> [What to do]:
Word for word, restate the lines of the data below between those holding "This screenshot has width=933, height=579." and "You are a GUI", inclusive; pictures do not belong in the copy.

> [Records supplied]:
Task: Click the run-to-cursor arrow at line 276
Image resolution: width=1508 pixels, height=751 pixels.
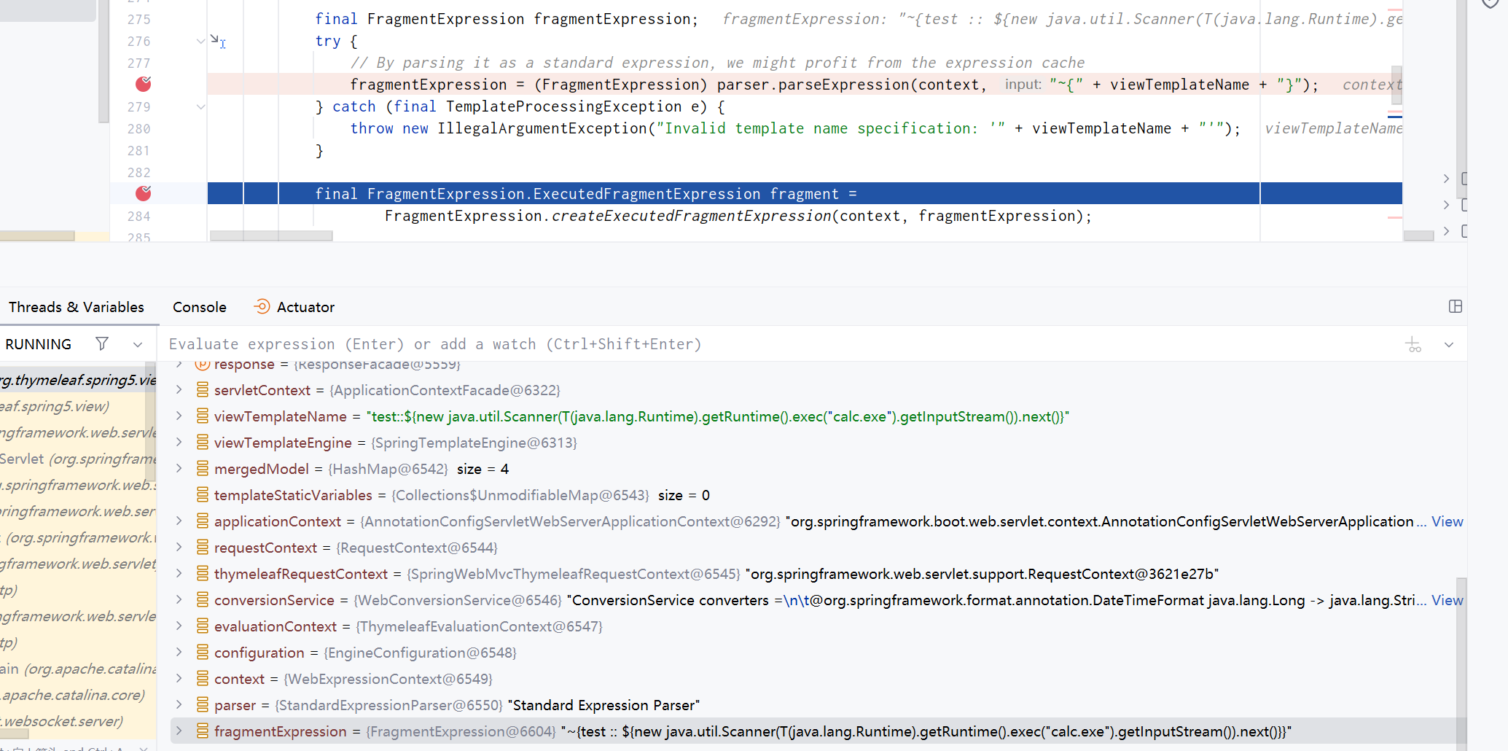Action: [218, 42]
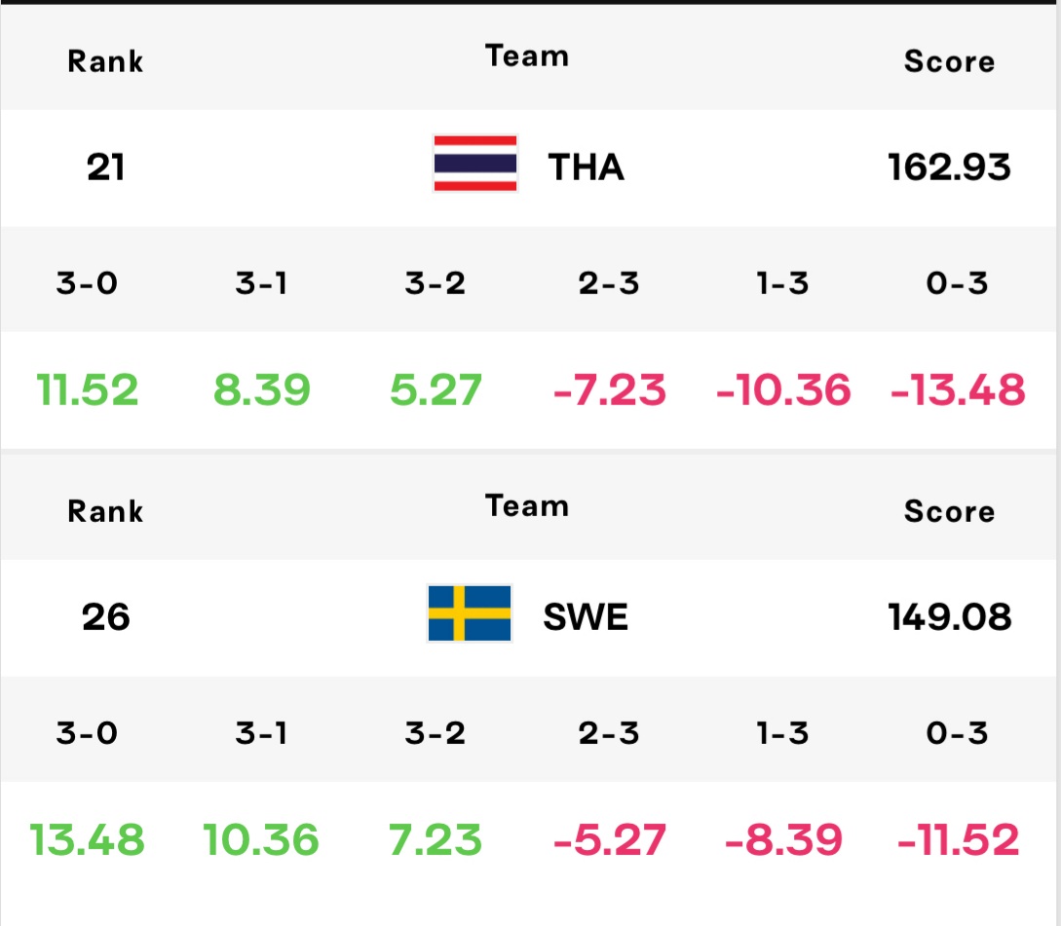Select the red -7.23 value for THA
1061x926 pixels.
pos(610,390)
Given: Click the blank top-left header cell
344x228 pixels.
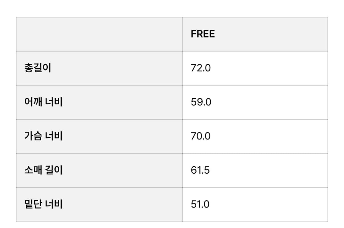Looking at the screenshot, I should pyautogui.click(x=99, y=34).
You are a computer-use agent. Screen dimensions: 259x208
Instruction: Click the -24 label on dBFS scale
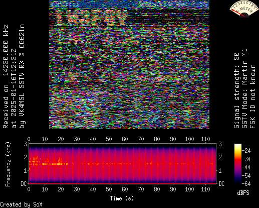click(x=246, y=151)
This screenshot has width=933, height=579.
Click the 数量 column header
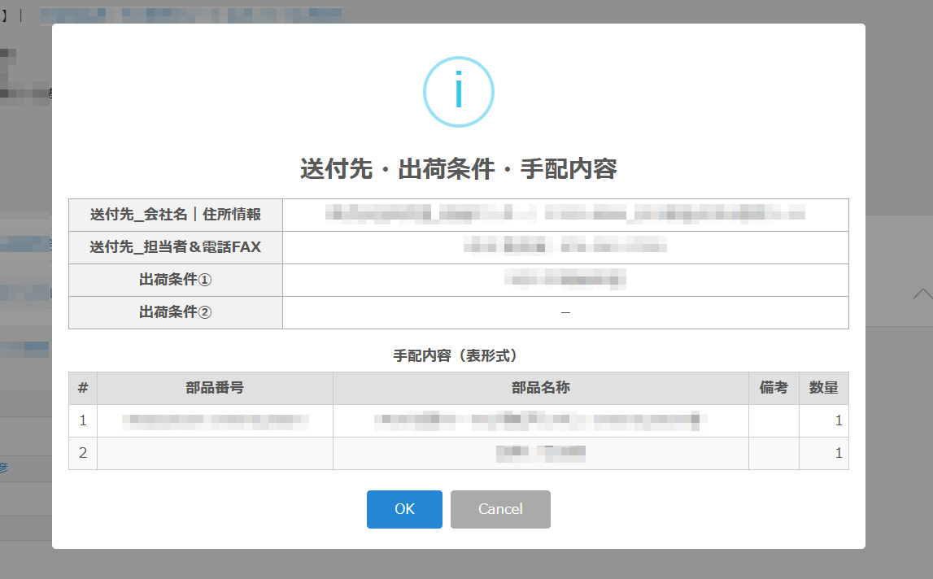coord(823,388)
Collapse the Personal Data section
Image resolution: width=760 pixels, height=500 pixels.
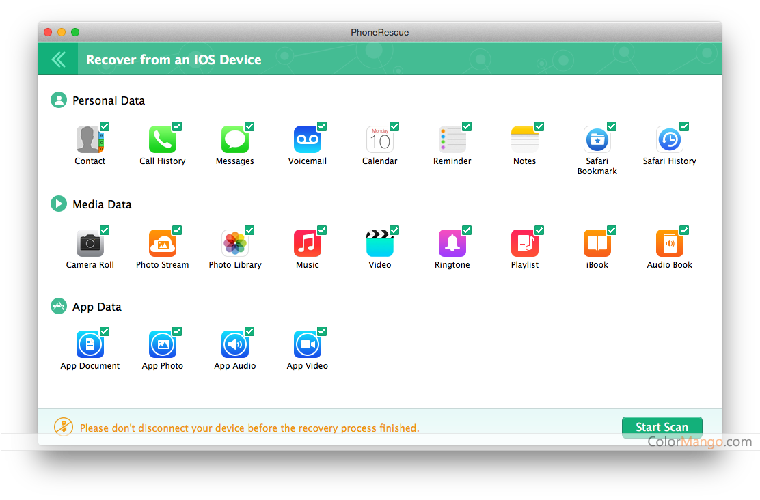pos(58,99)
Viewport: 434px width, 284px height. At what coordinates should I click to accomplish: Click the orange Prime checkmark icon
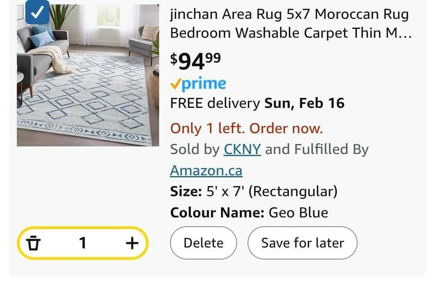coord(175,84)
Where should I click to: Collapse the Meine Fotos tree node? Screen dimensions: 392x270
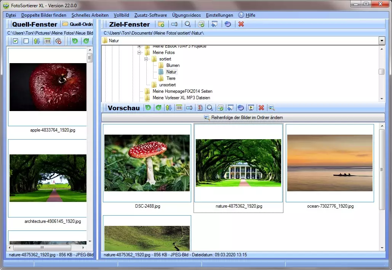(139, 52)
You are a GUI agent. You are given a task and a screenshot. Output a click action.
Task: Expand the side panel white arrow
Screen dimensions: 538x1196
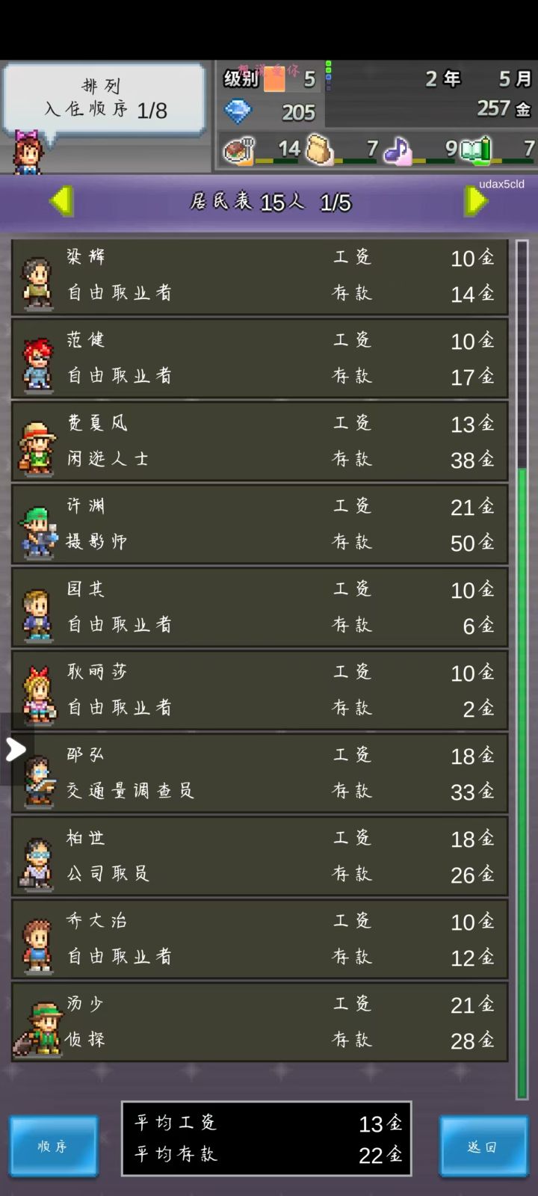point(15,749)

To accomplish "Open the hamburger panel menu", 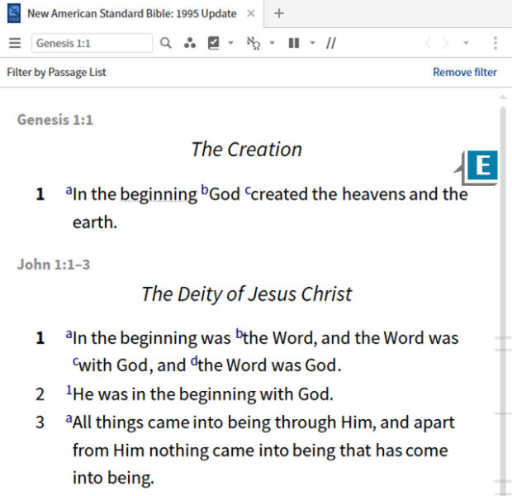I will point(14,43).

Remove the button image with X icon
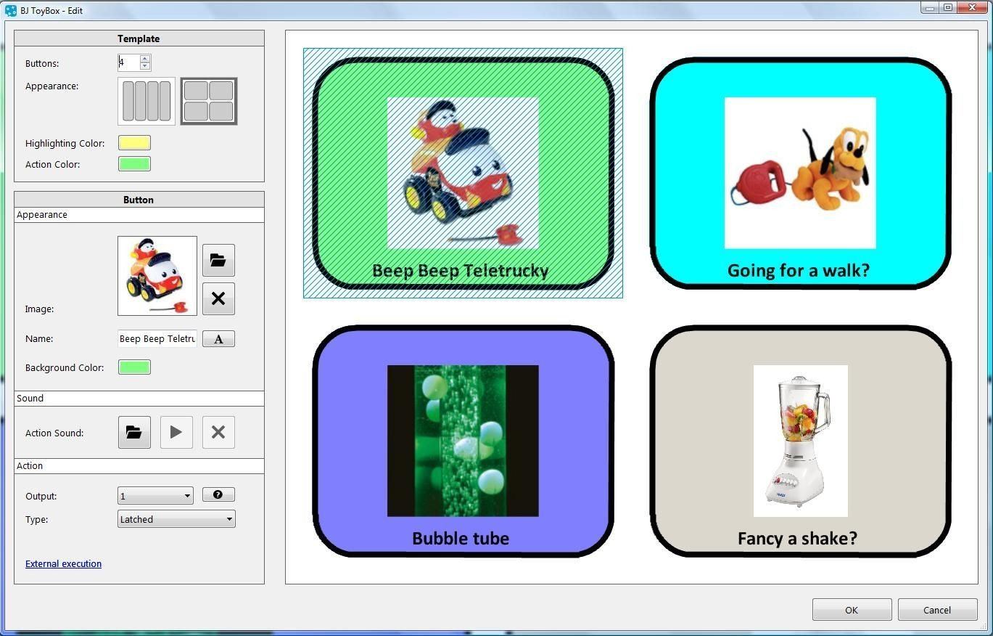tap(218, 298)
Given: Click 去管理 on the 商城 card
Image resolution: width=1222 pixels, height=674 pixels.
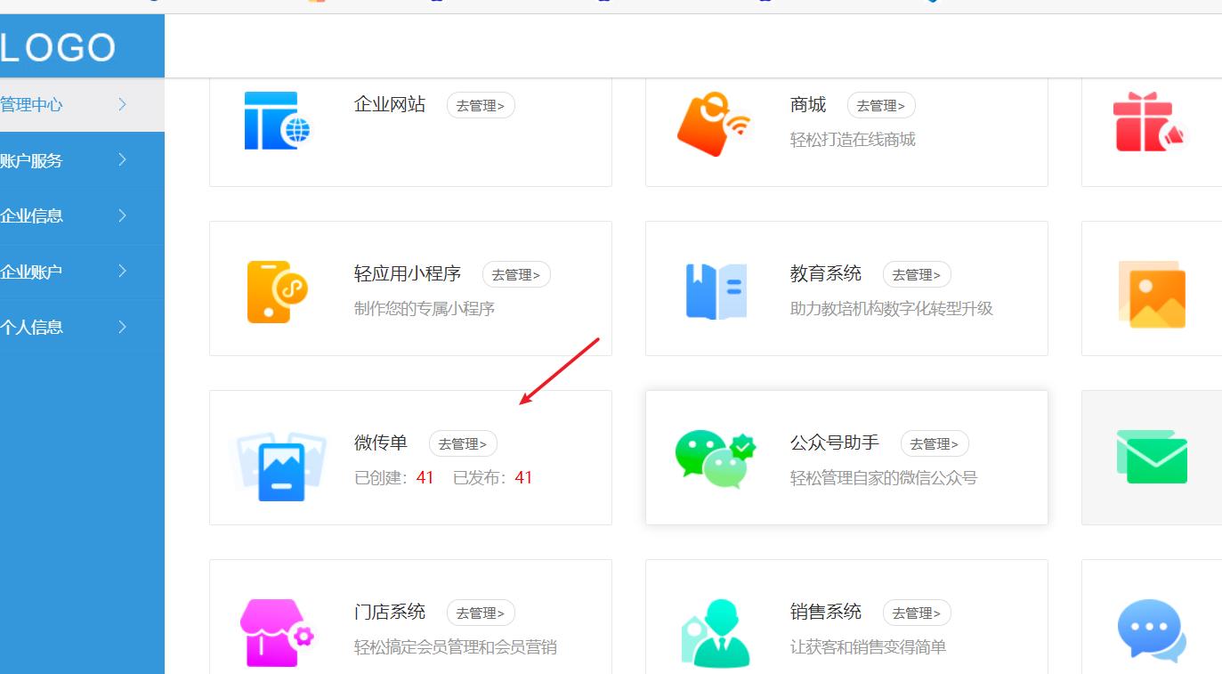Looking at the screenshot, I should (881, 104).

> [Solution to the exercise]:
This screenshot has width=933, height=579.
Click the 数量 column header
coord(823,388)
Collapse the Personal Data section
Image resolution: width=760 pixels, height=500 pixels.
pos(58,99)
Viewport: 434px width, 284px height. At what coordinates should I click to accomplish: Click the orange Prime checkmark icon
coord(175,84)
Where should I click to: Collapse the Meine Fotos tree node? Screen dimensions: 392x270
(139, 52)
You are a GUI agent. You are given a task and a screenshot. Output a click action.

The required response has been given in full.